Alex Chambers (born 28 October 1978) is an Australian mixed martial artist who competes in the Strawweight division. A professional mixed martial artist since 2010, she has also fought in the Ultimate Fighting Championship and Invicta FC. She was also a contestant on The Ultimate Fighter: A Champion Will Be Crowned.

==Mixed martial arts career==

===Early career===
Chambers started learning karate when she was a child. By the time she was in university, she held a 3rd dan in karate and was competing on an international stage.

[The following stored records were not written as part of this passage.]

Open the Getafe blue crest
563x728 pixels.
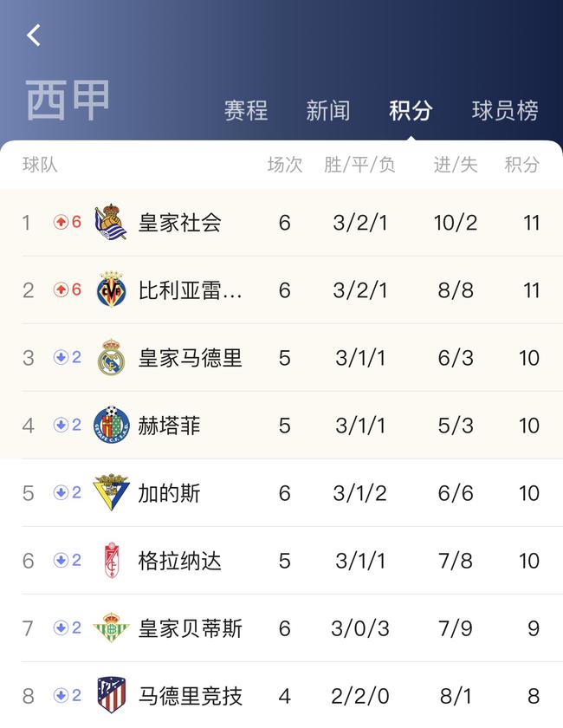point(112,425)
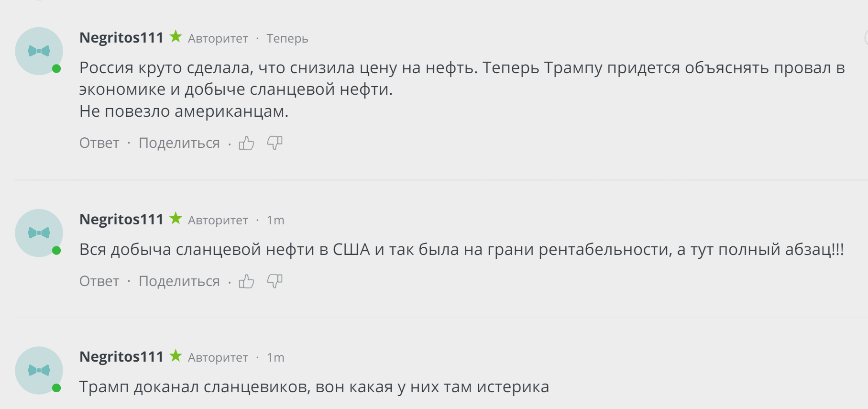Image resolution: width=868 pixels, height=409 pixels.
Task: Click the 1m timestamp on third comment
Action: [275, 358]
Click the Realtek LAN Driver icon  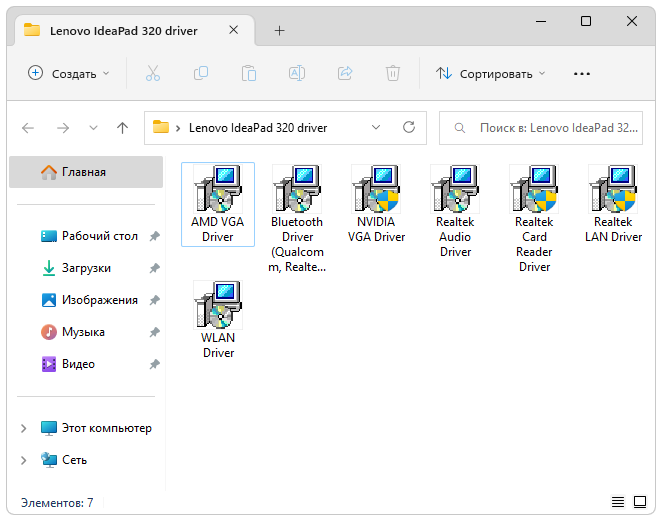click(x=612, y=190)
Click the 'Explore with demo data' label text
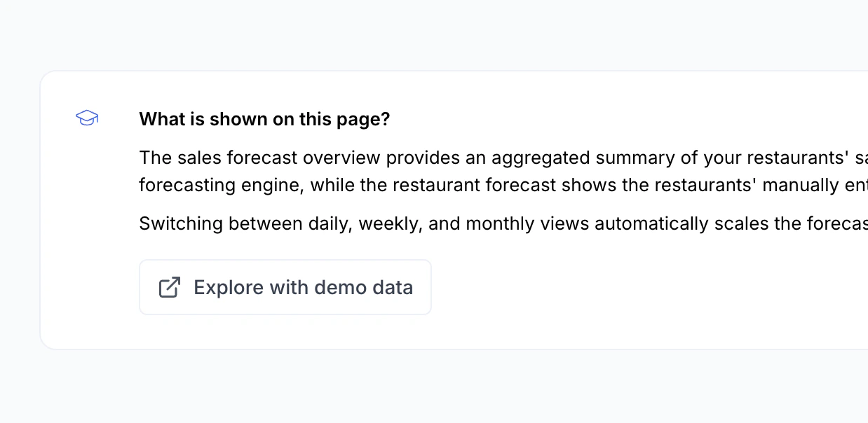Viewport: 868px width, 423px height. (x=303, y=287)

Chambers discovered her first (and current) MMA gym through the MMA Underground Forums. Under her gym's tutelage, she was able to become a BJJ national champion before she made her professional MMA debut in May 2010 for the Rize promotion in Australia. It was the first female MMA bout to ever take place in New South Wales state history. She won her debut as well as a subsequent bout which happened around two months later.

After a period of dormancy in 2011, Chambers returned in March 2012 to fight for the Jewels promotion in Japan. She faced Mizuki Inoue and lost the fight via submission. Chambers then returned to Australia to fight in the Brace For War promotion where she was featured as main event on Brace's first ever all female card. She defeated Mika Nagano by TKO on the card.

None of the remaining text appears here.